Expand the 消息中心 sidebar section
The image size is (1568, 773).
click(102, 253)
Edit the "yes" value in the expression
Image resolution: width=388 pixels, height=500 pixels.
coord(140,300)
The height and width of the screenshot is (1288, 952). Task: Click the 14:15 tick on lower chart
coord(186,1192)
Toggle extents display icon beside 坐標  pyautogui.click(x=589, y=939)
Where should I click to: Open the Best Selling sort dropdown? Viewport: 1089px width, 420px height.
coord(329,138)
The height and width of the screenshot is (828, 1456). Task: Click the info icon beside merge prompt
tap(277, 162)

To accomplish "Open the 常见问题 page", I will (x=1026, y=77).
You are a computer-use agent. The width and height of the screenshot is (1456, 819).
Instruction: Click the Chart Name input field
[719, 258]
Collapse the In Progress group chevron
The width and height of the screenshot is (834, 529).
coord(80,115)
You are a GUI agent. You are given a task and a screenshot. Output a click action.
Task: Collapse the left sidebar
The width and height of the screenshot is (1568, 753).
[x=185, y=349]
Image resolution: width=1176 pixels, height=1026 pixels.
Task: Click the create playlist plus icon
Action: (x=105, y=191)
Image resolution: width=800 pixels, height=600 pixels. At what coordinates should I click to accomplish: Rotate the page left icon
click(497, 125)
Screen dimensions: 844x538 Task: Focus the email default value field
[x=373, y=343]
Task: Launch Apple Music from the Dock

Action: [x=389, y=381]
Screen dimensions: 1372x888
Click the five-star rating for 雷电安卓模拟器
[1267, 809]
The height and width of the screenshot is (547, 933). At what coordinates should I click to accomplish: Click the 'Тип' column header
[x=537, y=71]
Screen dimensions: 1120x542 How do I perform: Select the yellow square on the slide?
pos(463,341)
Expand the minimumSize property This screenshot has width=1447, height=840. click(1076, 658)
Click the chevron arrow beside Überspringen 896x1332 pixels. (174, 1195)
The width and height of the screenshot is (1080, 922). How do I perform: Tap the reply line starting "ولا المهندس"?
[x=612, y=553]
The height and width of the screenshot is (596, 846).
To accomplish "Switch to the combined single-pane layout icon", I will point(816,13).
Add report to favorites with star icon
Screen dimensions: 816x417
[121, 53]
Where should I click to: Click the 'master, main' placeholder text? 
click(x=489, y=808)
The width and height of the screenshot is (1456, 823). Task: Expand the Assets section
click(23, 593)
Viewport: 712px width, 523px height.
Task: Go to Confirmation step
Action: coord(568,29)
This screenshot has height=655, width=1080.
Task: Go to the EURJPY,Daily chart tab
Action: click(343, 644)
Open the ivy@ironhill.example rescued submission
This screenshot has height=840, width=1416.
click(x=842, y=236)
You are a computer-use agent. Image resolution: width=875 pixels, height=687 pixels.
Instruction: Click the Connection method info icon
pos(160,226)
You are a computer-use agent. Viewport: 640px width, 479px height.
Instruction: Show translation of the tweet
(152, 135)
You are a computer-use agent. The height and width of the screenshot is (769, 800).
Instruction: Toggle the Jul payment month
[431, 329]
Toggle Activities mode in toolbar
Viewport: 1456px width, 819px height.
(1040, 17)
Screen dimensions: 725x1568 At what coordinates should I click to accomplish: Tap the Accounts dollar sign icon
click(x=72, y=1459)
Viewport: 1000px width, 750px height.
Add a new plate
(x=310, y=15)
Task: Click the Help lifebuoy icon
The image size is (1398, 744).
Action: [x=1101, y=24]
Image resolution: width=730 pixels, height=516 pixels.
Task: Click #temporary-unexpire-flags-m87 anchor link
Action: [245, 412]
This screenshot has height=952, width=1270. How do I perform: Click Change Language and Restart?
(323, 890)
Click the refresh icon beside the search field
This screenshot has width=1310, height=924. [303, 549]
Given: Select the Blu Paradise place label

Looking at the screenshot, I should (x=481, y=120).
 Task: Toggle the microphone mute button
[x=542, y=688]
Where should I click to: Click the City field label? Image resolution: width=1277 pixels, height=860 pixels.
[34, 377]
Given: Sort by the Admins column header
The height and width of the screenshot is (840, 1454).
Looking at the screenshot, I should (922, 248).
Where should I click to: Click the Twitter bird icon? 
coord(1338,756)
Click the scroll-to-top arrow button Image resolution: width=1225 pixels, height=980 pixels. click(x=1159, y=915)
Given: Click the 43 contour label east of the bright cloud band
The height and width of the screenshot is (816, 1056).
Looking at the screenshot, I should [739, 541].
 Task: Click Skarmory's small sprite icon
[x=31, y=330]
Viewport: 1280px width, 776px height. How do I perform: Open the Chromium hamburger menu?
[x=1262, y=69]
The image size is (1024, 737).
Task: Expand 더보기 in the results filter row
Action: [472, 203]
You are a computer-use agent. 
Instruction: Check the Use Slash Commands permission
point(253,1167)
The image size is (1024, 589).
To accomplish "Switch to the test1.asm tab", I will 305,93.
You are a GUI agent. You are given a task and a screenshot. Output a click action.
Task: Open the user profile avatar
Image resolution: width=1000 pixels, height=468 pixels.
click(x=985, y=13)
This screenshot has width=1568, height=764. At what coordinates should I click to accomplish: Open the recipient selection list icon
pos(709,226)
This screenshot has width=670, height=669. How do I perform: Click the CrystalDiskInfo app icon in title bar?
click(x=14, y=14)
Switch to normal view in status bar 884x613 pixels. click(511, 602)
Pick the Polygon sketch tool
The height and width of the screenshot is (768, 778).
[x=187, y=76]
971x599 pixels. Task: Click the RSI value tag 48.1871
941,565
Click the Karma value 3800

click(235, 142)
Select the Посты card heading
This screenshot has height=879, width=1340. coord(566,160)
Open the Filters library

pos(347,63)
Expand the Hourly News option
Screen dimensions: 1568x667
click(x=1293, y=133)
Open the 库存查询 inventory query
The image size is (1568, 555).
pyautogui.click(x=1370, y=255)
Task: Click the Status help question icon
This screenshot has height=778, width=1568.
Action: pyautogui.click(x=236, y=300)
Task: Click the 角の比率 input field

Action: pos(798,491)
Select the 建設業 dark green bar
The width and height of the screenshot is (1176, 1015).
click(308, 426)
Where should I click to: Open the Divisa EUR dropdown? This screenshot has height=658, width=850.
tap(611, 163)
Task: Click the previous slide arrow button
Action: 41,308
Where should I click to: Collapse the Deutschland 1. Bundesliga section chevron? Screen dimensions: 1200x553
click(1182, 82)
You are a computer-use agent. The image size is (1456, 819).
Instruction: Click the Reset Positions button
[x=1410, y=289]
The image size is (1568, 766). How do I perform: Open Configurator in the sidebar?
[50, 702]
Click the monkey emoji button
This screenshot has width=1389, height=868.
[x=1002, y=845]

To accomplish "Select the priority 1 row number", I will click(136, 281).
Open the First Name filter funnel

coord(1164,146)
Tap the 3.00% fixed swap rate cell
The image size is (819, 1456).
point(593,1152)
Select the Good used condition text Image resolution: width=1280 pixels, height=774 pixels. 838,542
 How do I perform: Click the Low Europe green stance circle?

──────

Could you rewrite the items starting at the line that contains "Screen dimensions: 1372x888" and ending at the line that contains "(x=310, y=15)", changing "Instruction" to "Directive" and leaving everything else as it is?

== CORRECT ANSWER ==
Screen dimensions: 1372x888
Click the five-star rating for 雷电安卓模拟器
[1267, 809]
The height and width of the screenshot is (547, 933). At what coordinates should I click to accomplish: Click the 'Тип' column header
[x=537, y=71]
Screen dimensions: 1120x542 How do I perform: Select the yellow square on the slide?
pos(463,341)
Expand the minimumSize property This screenshot has width=1447, height=840. click(1076, 658)
Click the chevron arrow beside Überspringen 896x1332 pixels. (174, 1195)
The width and height of the screenshot is (1080, 922). How do I perform: Tap the reply line starting "ولا المهندس"?
[x=612, y=553]
The height and width of the screenshot is (596, 846).
To accomplish "Switch to the combined single-pane layout icon", I will point(816,13).
Add report to favorites with star icon
Screen dimensions: 816x417
[121, 53]
Where should I click to: Click the 'master, main' placeholder text? 
click(x=489, y=808)
The width and height of the screenshot is (1456, 823). Task: Expand the Assets section
click(23, 593)
Viewport: 712px width, 523px height.
Task: Go to Confirmation step
Action: coord(568,29)
This screenshot has height=655, width=1080.
Task: Go to the EURJPY,Daily chart tab
Action: click(343, 644)
Open the ivy@ironhill.example rescued submission
This screenshot has height=840, width=1416.
click(x=842, y=236)
You are a computer-use agent. Image resolution: width=875 pixels, height=687 pixels.
Directive: Click the Connection method info icon
pos(160,226)
You are a computer-use agent. Viewport: 640px width, 479px height.
Directive: Show translation of the tweet
(152, 135)
You are a computer-use agent. The height and width of the screenshot is (769, 800).
Directive: Toggle the Jul payment month
[431, 329]
Toggle Activities mode in toolbar
Viewport: 1456px width, 819px height.
(1040, 17)
Screen dimensions: 725x1568 At what coordinates should I click to accomplish: Tap the Accounts dollar sign icon
click(x=72, y=1459)
Viewport: 1000px width, 750px height.
Add a new plate
(x=310, y=15)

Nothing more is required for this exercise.